**Direction**
Copy out everything from the line containing "You are a GUI" down through the end of the items, putting "screen capture" in place of "screenshot" and keeping all else the same. Leave the pictures out.

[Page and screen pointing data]
# # # # # # #
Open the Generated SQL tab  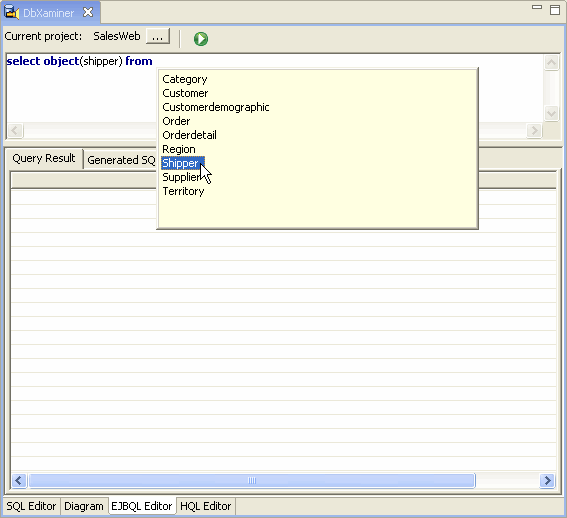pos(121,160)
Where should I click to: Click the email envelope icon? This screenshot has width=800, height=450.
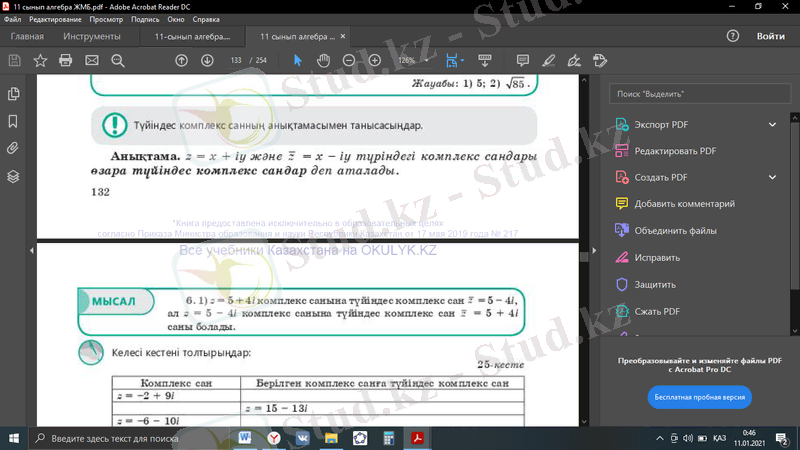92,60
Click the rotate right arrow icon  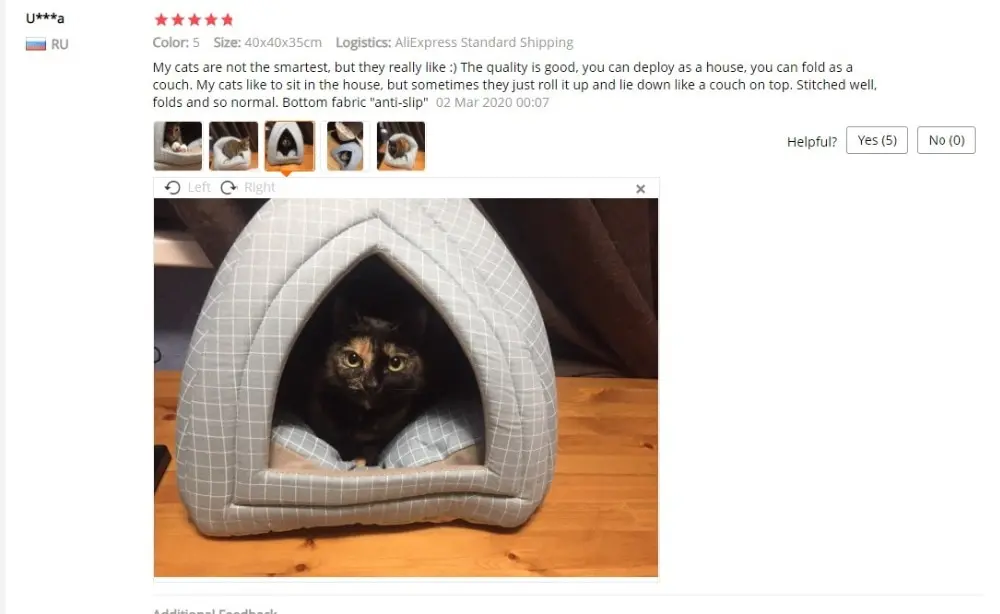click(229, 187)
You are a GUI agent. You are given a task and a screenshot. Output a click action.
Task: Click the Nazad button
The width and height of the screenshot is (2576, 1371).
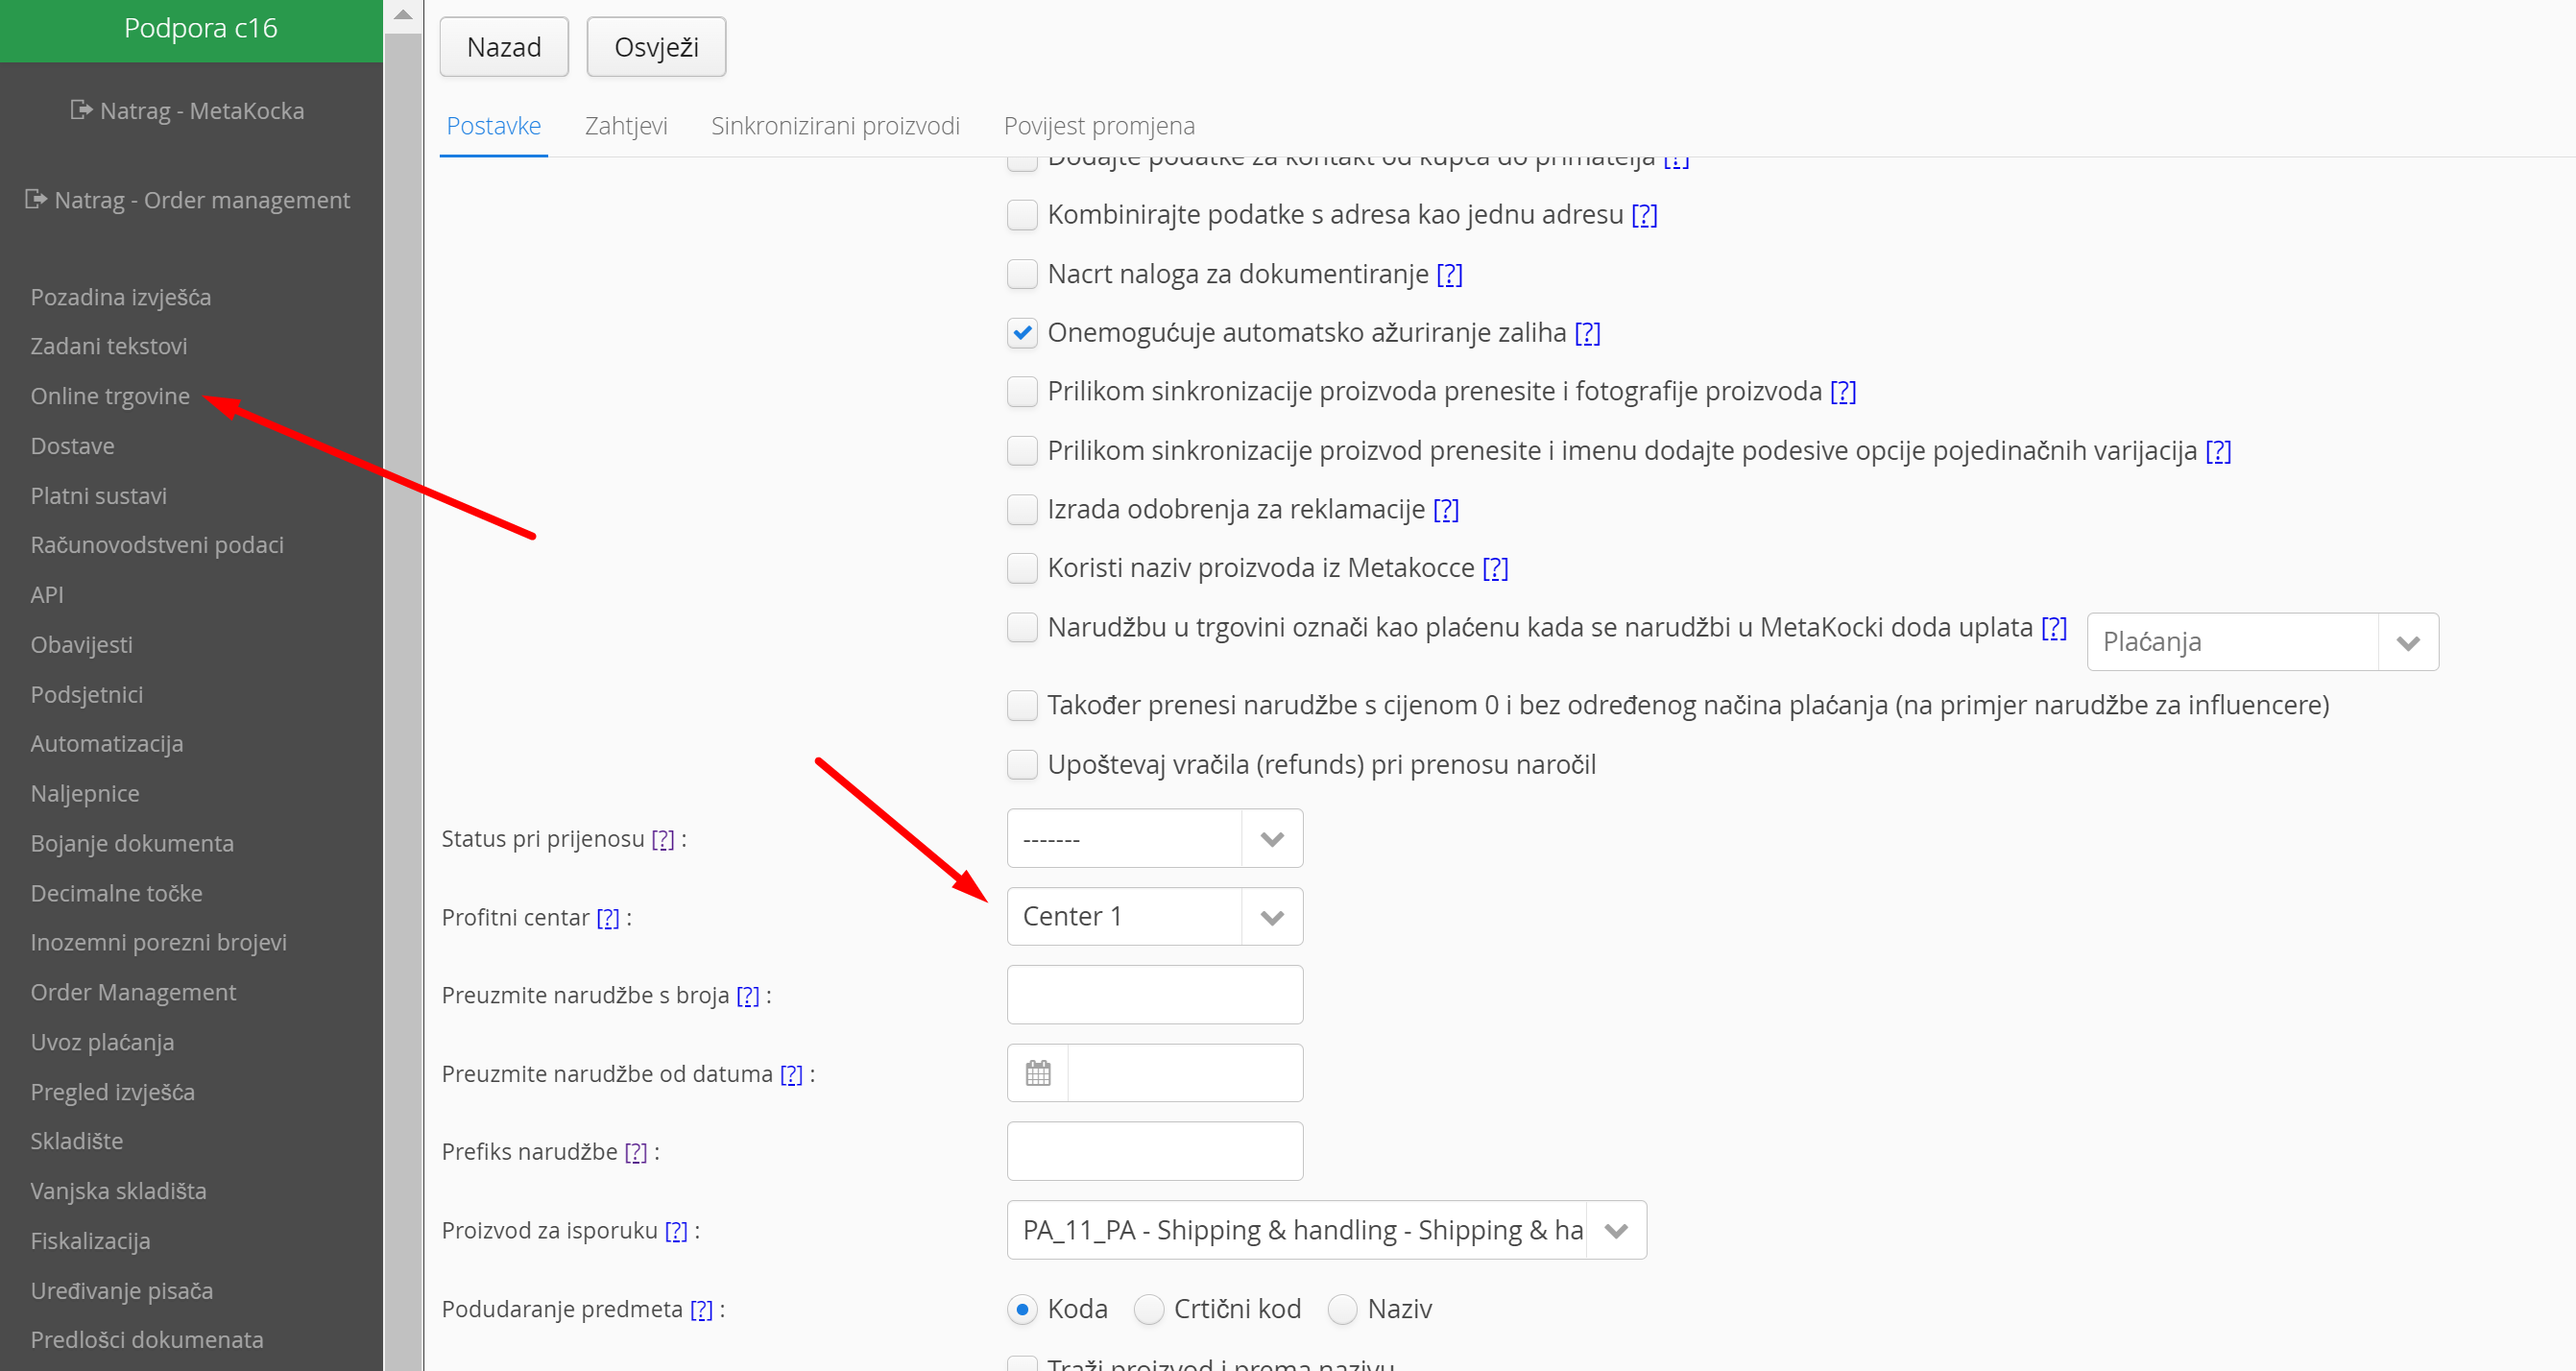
# # # # # # #
**Solved exercise**
You are a GUI agent. You are given a task and a screen capture. Output a click action.
Task: Click the Nazad button
The width and height of the screen capture is (2576, 1371).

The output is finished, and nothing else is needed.